_What the exercise asks_. Duplicate the lines precisely, from the line containing "You are a GUI" through the line containing "(x=593, y=382)", including both. Leave the pictures out of your copy.

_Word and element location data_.

* * *

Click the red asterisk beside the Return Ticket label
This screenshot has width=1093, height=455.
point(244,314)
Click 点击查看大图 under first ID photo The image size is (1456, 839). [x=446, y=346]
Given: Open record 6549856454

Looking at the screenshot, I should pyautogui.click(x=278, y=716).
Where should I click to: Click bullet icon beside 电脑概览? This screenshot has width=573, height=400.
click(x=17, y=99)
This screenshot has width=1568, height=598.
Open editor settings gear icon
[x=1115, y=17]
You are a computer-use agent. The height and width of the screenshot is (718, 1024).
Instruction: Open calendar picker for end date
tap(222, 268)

* * *

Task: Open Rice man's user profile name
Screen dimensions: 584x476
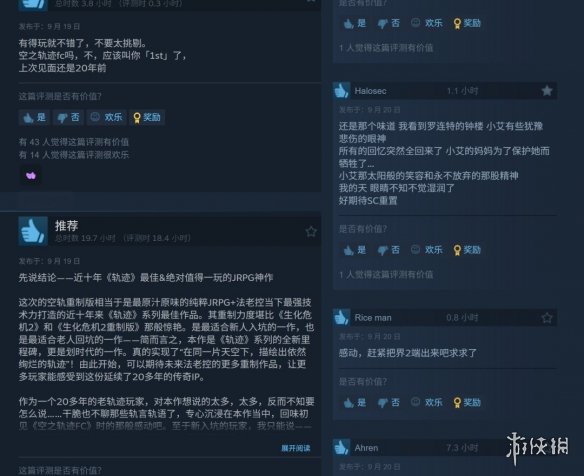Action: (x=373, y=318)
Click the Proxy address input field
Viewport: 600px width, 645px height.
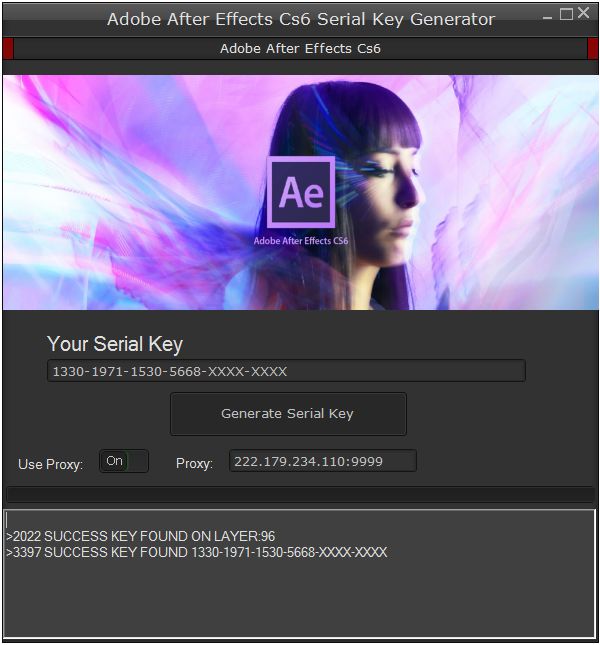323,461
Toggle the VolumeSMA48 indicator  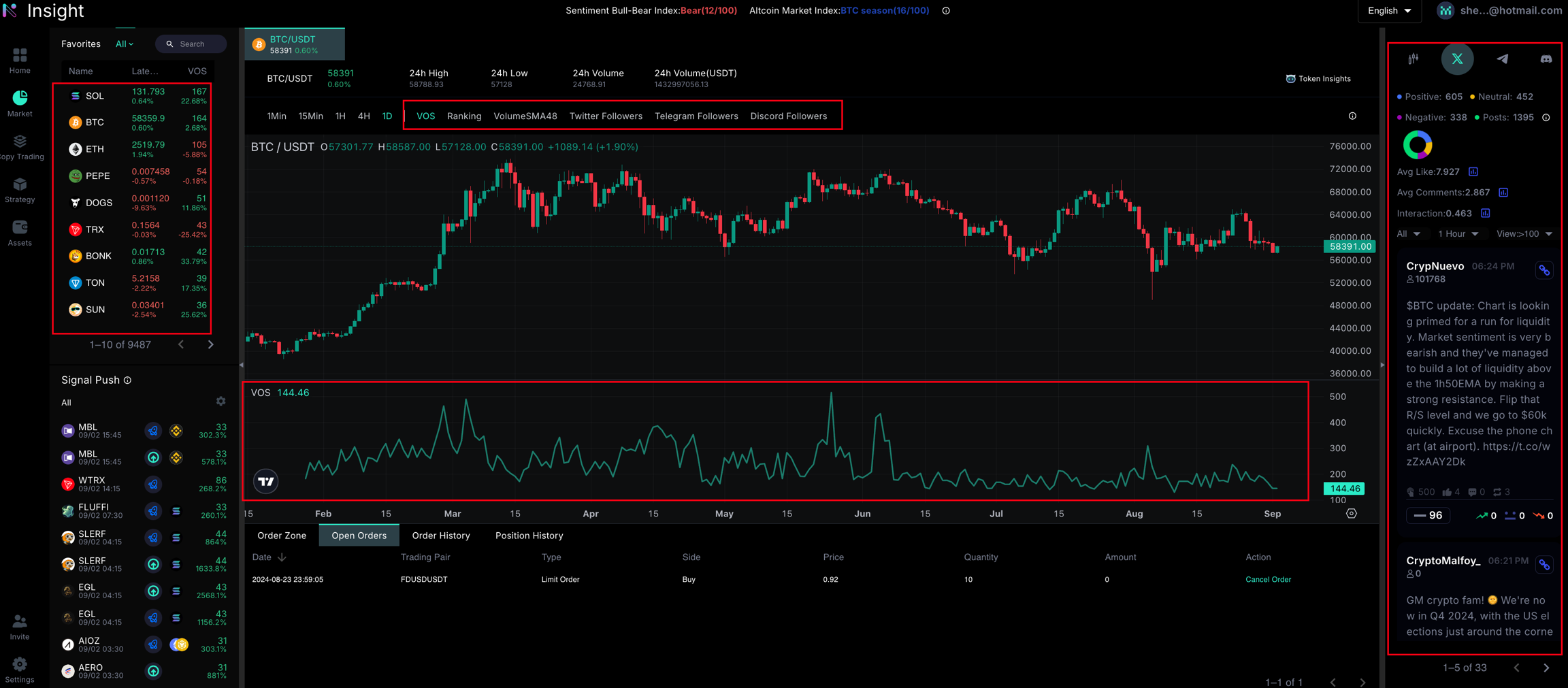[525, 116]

* * *

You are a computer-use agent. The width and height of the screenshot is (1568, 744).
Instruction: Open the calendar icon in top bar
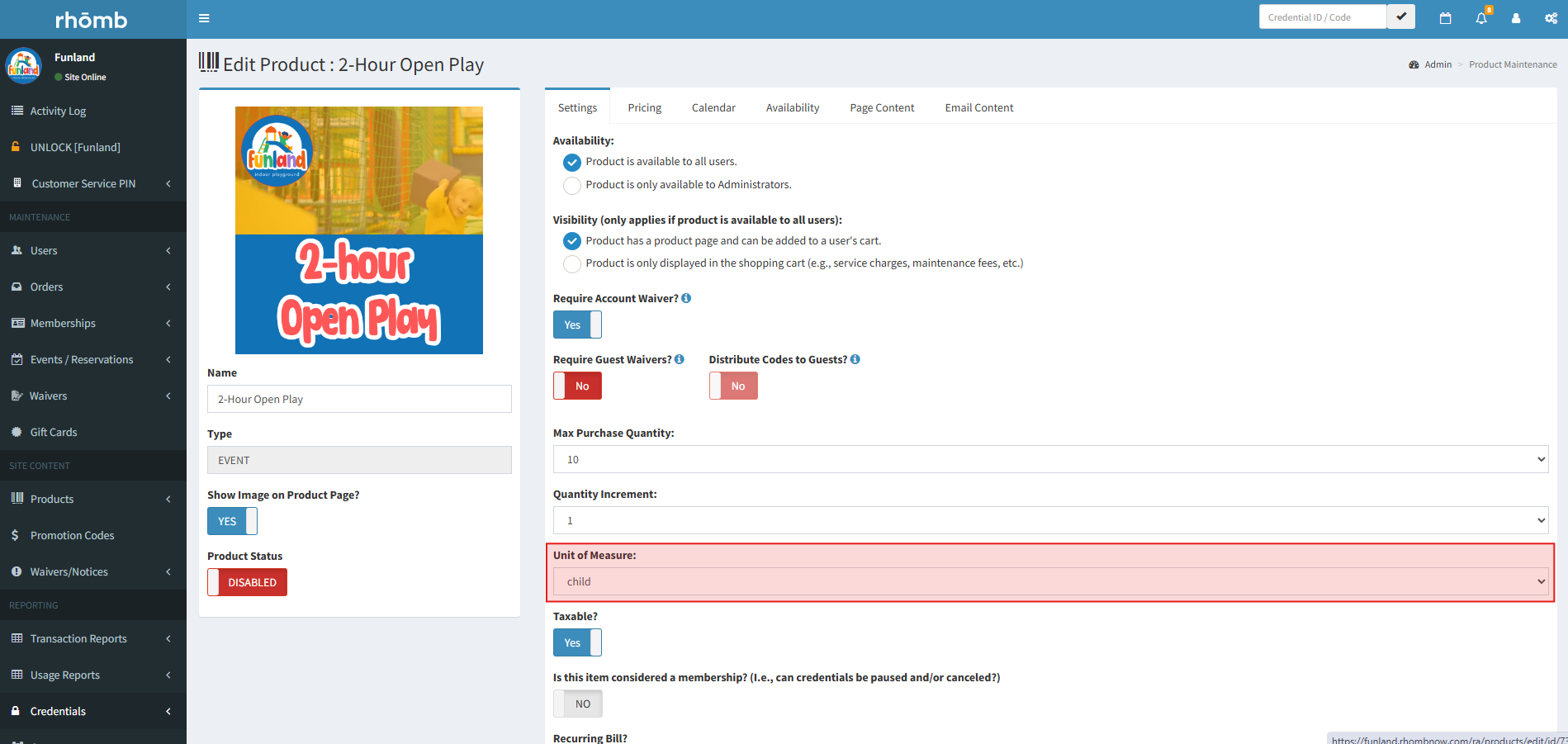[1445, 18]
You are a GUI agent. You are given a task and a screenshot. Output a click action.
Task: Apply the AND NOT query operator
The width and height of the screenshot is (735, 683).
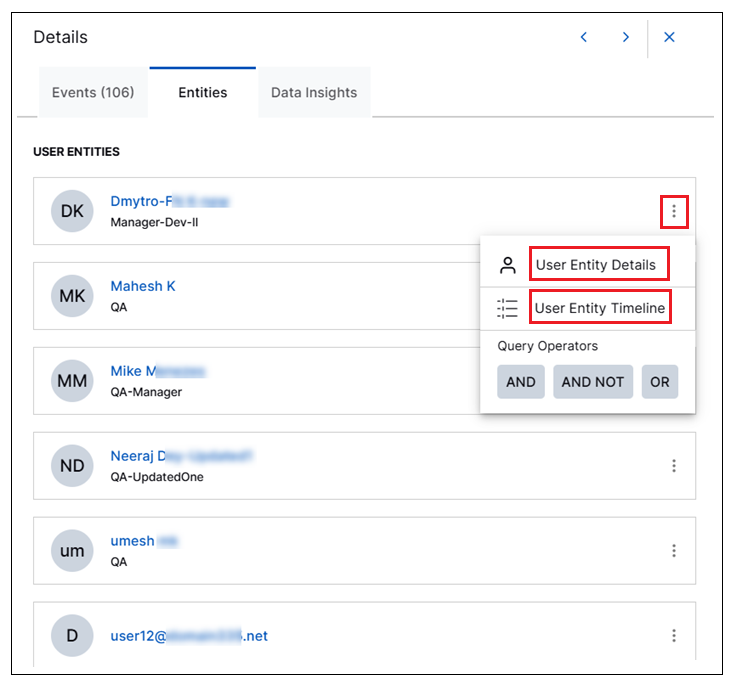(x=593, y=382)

* * *

_Task response_.
You are a GUI agent. You are given a task and a screenshot. Output a click action.
Task: Apply the AND NOT query operator
The width and height of the screenshot is (735, 683).
(x=593, y=382)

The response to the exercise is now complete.